Before transition, starting transition was a major organizing principle of my life, a point around which I circled for many years until I stopped fighting my heart, started listening to her, and reeled myself in. Realizing womanhood was the means by which I tried to fill an emptiness within me, the subtle yet pervasive sense of unfulfillment. Now that I am being/becoming the woman I was always meant to be, I find that the emptiness is still there, but it does not bring me distress like it used to but now resounds with a deep calling to be a mother. It seems like being/becoming a mother is the next step in my journey of discovering the real nature of this emptiness within.
I can only anticipate the pattern carrying on from there, that once I am being-becoming a mother, the emptiness would still remain. From there I know that there can only be one way to finally understand this emptiness: by being-becoming a Bodhisattva or “awakening being,” to directly experience this emptiness as the creative openness of being, the unconditioned pure condition of all things; the space from which beings are born, within which they dwell, and to which they must return.
So it seems that, at least within the bounds of my own (actual and potential) life, womanhood, motherhood, and buddhahood are just names for what are partial phases of an indivisible continuum of lived experience. It is not just that I first become a woman, then become a mother, and then become a buddha, but that Buddhahood was always there right from the very beginning, and that my womanhood would still remain at the hypothetical attainment of perfect Buddhahood. Motherhood would be the point of mediation between the two, by which I move away from the merely self-centered concern of overcoming personal dysphoria through transition into womanhood, and into the altruistic concern for the welfare of other beings, like a child. From motherhood as ground, this altruistic concern can be gradually widened until it completely spans the boundless expanse of the Bodhisattva’s universal concern for all beings.

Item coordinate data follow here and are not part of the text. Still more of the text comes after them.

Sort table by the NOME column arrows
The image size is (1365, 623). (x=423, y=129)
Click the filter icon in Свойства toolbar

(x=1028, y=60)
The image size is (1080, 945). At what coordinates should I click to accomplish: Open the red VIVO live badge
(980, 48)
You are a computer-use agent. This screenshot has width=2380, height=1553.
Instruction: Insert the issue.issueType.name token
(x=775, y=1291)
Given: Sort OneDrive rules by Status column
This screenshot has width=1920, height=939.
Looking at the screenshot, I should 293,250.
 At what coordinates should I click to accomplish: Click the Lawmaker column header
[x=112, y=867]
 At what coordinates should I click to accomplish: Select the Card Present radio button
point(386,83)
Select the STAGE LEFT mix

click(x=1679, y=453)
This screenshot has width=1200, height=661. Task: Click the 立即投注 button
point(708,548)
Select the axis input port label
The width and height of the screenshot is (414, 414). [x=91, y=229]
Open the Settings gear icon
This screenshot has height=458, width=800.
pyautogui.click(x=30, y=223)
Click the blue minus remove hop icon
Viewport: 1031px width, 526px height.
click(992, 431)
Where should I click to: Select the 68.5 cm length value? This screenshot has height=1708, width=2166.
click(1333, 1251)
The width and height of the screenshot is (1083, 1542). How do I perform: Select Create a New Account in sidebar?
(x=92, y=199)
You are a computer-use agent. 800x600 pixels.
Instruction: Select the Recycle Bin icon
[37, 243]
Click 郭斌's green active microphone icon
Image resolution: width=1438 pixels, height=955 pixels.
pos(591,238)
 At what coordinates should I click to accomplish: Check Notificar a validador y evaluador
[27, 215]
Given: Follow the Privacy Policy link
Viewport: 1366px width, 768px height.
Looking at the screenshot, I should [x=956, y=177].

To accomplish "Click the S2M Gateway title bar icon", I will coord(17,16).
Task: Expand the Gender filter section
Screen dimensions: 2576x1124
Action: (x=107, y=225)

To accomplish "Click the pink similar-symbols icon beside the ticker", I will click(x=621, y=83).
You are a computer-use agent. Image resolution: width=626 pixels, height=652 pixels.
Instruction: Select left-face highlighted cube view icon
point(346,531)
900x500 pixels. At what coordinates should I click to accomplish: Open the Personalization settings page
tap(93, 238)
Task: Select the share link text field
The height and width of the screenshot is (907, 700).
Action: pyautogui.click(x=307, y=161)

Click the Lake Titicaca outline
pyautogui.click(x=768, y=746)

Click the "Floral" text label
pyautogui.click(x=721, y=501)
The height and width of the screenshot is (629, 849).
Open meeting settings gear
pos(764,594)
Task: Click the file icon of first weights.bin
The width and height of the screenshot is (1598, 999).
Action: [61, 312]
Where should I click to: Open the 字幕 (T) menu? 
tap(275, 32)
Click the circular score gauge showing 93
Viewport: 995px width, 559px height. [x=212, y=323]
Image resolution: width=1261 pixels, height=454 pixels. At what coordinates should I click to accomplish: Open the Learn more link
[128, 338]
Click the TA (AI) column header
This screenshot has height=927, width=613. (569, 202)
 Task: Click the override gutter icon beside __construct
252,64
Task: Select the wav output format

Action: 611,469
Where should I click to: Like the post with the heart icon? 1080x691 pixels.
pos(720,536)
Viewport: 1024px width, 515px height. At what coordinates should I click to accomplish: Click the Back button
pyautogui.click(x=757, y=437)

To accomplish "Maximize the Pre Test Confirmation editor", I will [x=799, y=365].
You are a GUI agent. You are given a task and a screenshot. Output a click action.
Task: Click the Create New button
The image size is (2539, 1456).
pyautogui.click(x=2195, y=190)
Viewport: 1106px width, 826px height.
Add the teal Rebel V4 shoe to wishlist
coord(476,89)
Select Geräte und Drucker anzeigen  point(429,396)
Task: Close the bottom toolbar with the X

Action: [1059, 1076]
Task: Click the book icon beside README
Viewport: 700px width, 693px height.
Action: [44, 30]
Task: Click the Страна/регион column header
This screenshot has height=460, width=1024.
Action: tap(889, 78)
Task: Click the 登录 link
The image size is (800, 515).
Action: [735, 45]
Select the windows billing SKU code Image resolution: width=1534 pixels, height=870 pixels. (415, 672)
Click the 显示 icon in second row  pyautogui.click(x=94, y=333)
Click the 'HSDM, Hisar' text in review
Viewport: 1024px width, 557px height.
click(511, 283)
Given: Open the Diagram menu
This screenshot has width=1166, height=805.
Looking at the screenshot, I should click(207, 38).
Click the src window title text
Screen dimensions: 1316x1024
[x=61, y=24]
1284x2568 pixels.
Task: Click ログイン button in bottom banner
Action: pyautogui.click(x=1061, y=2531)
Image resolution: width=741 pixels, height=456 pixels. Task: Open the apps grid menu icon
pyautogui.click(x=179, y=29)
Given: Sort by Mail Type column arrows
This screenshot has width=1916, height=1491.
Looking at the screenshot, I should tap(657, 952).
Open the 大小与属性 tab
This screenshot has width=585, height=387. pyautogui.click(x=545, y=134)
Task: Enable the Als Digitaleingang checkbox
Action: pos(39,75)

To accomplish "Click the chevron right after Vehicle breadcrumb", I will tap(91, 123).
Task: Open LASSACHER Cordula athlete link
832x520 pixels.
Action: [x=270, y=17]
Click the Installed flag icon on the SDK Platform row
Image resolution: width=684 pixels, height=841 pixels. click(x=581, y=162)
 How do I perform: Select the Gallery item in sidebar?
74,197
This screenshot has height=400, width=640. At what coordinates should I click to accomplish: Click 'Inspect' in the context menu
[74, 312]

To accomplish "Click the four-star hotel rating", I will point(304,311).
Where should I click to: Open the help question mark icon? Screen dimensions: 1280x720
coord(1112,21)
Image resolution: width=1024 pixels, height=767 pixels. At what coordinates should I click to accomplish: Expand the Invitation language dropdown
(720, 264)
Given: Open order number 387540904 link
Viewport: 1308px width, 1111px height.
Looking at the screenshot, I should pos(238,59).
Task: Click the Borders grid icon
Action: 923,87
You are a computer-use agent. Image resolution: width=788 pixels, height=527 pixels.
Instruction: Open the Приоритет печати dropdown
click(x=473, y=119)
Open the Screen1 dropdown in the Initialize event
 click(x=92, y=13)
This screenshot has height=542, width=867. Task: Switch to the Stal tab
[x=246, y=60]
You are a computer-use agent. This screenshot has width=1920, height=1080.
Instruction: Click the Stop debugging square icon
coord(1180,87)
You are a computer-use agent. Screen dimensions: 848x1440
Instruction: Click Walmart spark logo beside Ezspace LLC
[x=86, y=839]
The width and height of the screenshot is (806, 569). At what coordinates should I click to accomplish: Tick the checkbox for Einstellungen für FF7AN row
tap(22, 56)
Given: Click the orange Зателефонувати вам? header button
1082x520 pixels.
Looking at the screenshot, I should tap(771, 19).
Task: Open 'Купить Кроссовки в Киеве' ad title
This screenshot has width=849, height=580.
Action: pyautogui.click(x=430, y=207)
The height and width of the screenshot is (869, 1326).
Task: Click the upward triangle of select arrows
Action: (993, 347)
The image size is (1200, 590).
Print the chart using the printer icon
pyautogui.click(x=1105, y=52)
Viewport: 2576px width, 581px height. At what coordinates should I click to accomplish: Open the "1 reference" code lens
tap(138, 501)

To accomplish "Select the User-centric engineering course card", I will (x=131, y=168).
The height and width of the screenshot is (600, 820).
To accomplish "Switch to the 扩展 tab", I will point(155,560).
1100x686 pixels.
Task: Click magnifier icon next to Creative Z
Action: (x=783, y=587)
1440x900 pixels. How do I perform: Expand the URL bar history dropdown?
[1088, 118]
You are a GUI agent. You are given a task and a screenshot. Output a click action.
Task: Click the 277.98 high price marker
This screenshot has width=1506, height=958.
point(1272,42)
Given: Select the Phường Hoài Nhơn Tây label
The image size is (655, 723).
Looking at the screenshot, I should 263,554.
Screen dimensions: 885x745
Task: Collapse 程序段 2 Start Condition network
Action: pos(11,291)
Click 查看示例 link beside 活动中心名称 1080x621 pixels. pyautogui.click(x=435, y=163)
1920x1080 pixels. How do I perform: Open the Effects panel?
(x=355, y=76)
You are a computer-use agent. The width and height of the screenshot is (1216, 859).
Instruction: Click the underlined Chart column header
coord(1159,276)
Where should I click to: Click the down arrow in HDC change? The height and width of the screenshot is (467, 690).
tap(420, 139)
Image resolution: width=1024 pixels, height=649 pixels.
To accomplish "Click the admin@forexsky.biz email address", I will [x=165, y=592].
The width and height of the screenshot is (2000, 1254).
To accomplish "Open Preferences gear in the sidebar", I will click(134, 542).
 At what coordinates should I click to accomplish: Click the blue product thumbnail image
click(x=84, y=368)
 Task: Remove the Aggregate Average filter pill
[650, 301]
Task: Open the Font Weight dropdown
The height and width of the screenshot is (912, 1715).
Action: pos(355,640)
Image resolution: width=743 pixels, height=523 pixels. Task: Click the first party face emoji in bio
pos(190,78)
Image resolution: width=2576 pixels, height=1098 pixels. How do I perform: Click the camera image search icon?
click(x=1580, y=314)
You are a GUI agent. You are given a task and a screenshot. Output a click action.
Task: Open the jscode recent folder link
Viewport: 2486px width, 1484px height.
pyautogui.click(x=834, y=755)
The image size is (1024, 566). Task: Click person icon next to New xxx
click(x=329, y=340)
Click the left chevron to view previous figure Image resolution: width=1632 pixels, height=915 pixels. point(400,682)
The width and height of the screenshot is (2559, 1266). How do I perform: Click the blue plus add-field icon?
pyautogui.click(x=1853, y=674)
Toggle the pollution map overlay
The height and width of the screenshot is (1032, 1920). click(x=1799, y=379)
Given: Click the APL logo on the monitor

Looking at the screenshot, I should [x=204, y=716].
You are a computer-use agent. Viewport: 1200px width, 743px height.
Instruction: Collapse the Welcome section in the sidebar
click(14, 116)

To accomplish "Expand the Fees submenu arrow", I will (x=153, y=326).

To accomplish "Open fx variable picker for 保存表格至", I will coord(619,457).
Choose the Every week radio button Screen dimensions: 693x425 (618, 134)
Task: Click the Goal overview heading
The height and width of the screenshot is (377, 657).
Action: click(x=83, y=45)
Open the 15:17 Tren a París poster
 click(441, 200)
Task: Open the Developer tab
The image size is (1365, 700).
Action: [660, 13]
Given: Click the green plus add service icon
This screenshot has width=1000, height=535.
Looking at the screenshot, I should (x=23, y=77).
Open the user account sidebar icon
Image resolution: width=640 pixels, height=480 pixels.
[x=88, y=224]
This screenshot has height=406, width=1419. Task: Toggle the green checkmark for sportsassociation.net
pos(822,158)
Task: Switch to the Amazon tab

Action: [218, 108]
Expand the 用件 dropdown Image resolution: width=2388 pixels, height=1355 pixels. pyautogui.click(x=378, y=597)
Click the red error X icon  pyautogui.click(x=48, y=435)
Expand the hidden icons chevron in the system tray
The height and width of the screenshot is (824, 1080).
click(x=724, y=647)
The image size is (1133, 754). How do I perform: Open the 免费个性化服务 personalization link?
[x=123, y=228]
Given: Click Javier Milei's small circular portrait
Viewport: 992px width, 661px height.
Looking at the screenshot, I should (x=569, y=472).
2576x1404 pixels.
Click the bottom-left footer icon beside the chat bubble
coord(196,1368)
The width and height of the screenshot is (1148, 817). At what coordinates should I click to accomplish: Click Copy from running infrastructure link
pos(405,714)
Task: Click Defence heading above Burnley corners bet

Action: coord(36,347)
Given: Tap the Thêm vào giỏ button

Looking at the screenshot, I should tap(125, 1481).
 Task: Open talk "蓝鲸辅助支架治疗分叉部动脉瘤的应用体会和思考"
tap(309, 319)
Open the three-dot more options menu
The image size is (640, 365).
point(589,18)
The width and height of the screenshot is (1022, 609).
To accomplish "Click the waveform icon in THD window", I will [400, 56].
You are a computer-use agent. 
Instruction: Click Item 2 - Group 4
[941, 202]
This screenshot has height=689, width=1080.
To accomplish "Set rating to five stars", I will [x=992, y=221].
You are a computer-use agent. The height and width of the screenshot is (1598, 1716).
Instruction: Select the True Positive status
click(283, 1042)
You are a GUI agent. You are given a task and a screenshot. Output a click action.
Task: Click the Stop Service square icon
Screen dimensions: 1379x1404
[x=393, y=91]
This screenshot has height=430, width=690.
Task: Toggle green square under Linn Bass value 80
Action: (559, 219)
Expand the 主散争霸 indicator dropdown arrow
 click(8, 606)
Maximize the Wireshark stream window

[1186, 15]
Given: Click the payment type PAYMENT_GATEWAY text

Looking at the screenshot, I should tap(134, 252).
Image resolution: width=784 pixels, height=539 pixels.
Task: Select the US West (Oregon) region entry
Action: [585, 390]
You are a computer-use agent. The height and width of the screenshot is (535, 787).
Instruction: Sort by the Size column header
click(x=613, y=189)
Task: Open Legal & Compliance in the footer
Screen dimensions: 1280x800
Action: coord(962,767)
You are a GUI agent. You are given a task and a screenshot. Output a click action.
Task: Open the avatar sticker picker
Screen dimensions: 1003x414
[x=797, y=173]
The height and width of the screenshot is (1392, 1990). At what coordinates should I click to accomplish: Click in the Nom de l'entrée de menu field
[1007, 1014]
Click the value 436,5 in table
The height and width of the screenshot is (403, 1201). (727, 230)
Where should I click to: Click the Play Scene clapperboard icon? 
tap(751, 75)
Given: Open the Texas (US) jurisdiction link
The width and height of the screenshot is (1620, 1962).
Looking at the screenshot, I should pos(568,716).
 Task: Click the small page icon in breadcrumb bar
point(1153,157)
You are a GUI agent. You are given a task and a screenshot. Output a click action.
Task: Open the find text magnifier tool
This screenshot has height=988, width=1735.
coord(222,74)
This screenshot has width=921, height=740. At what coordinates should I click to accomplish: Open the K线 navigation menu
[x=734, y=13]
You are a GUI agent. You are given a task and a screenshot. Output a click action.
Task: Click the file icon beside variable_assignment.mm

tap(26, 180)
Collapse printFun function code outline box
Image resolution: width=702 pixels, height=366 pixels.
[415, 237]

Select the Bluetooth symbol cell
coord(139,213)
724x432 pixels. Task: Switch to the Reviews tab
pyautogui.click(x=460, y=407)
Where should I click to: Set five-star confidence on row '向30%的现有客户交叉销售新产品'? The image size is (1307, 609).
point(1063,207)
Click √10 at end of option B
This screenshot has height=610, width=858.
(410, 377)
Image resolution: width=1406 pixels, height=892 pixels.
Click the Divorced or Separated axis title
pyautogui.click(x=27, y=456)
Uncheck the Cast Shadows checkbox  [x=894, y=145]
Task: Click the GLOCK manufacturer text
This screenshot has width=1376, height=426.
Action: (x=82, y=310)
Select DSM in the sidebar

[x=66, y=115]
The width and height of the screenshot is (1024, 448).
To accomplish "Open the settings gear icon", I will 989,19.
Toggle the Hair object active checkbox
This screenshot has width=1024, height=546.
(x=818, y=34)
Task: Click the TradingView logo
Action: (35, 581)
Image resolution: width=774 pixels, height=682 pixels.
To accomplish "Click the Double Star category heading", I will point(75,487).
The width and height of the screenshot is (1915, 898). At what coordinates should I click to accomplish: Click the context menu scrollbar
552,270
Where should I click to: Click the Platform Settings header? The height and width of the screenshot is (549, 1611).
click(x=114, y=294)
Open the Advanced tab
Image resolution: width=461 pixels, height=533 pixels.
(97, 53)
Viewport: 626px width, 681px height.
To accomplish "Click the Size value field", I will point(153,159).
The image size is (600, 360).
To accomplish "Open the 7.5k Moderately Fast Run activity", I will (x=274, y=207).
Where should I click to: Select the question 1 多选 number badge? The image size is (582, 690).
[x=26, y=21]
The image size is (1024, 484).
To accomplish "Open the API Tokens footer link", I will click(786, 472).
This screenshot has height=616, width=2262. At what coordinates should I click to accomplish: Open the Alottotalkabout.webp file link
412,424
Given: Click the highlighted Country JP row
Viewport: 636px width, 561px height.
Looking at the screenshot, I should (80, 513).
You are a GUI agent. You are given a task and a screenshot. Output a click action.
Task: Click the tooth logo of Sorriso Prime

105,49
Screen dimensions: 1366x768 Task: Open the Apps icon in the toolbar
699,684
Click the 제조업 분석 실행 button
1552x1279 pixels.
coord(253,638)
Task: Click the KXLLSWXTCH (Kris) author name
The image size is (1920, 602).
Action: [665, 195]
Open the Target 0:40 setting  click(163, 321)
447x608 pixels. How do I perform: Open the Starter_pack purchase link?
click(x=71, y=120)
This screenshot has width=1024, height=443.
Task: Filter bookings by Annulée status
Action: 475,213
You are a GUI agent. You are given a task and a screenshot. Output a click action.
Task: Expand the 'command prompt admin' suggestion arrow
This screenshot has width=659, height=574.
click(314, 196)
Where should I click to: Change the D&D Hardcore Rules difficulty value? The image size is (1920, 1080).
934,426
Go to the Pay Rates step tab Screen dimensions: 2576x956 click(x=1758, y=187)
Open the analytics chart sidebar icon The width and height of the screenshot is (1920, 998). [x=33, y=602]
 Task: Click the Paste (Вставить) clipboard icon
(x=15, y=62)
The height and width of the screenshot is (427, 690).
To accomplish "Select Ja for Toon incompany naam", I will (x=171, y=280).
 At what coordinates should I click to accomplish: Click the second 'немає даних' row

The level of renunciation, dedication, and self-sacrifice required to be a perfectly enlightened being, a Buddha, can often feel overwhelming, making it seem like an impossible goal to attain, which has the self-debilitating effect of making things harder for yourself. So for me, a path of motherhood that is in continuity with the path to Buddhahood is my way of going at a pace that feels relatable and real to me, that can fulfill worldly joys along with transcendent ones. Maybe this is just my ego speaking, but if becoming a Buddha means to surrender a life of motherhood, then I could care less about Buddhahood.